# -*- coding: utf-8 -*-
# encodermap/__init__.py
################################################################################
# Encodermap: A python library for dimensionality reduction.
#
# Copyright 2019-2022 University of Konstanz and the Authors
#
# Authors:
# Kevin Sawade, Tobias Lemke
#
# Encodermap is free software: you can redistribute it and/or modify
# it under the terms of the GNU Lesser General Public License as
# published by the Free Software Foundation, either version 2.1
# of the License, or (at your option) any later version.
# This package is distributed in the hope that it will be useful to other
# researches.
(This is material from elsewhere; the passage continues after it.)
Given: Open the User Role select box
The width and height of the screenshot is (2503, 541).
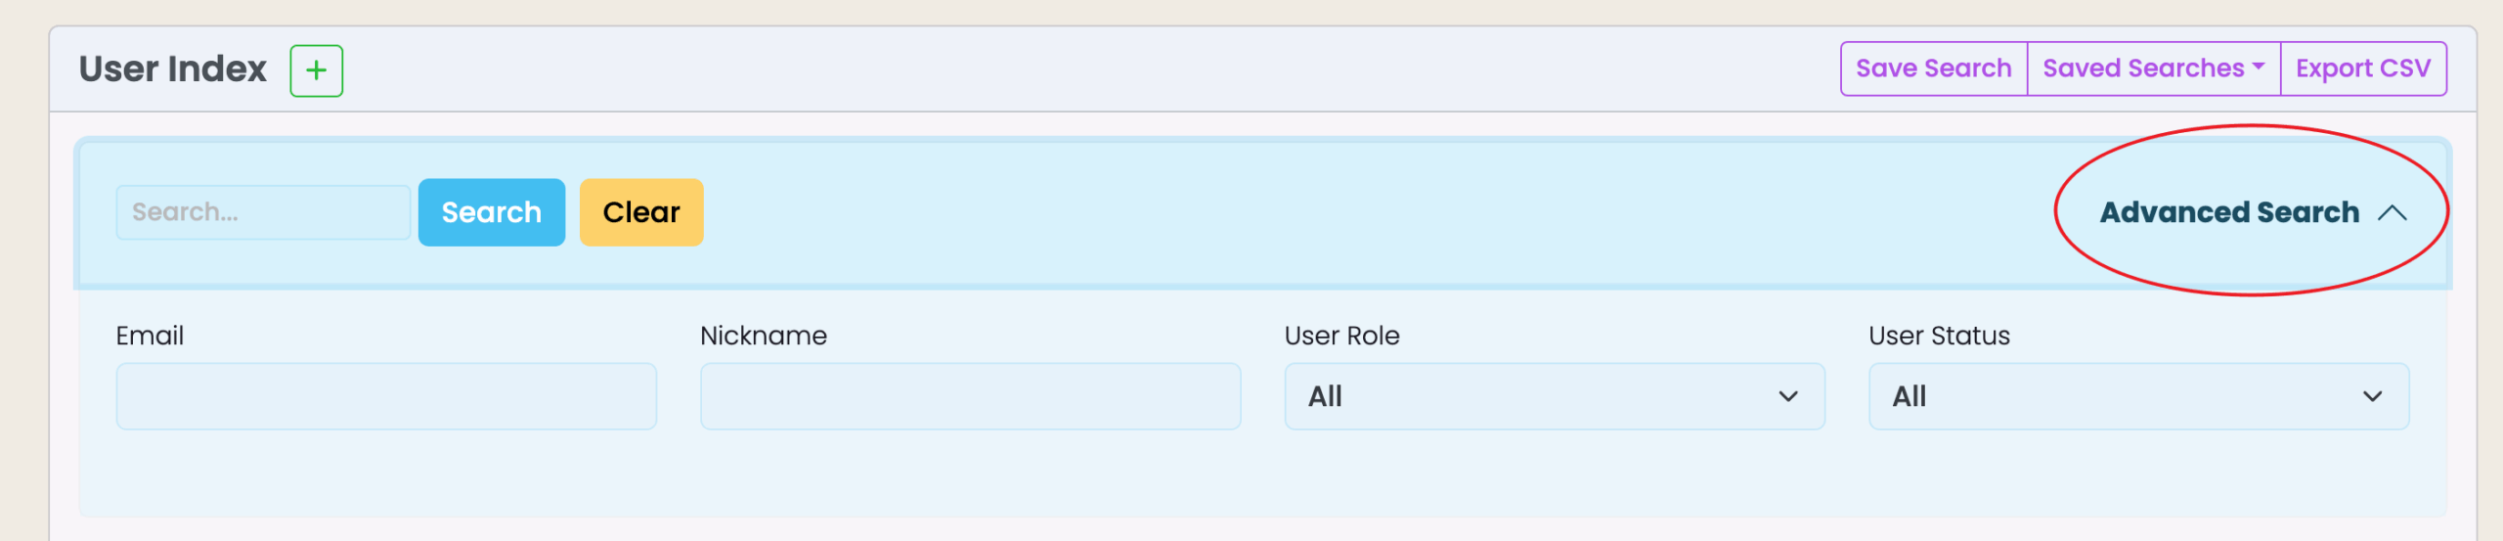Looking at the screenshot, I should [1553, 396].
IT DOES NOT COME WITH ANY WARRANTY WHATSOEVER; without even the
# implied warranty of MERCHANTABILITY or FITNESS FOR A PARTICULAR PURPOSE.
# See the GNU Lesser General Public License for more details.
#
# See <http://www.gnu.org/licenses/>.
################################################################################
################################################################################
# Typing
################################################################################
from __future__ import annotations
from typing import TYPE_CHECKING, Callable, List, Literal, Optional, Sequence, Union
if TYPE_CHECKING:
import mdtraj as md
import numpy as np
from .trajinfo.info_all import TrajEnsemble
from .trajinfo.info_single import SingleTraj
################################################################################
# Globals
################################################################################
__all__ = [
"features",
"__version__",
"Autoencoder",
"EncoderMap",
"AngleDihedralCartesianEncoderMap",
"EncoderMapBaseCallback",
"Featurizer",
"function",
"MolData",
"ADCParameters",
"Parameters",
"InteractivePlotting",
"Repository",
"load",
]
__doc__ = """EncoderMap: Dimensionality reduction for molecular dynamics.
**EncoderMap** provides a framework for using molecular dynamics data with
with the tensorflow library. It started as the implementation of a neural
network autoencoder to do dimensionality reduction and also create new
high-dimensional data from the low-dimensional embedding. The user was still
required to create their own dataset and provide the numpy arrays. In the second
iteration of EncoderMap, the possibility to provide molecular dynamics data with
the `MolData` class was added. A new neural network architecture was implemented
to try and rebuild cartesian coordinates from the low-dimensional embedding.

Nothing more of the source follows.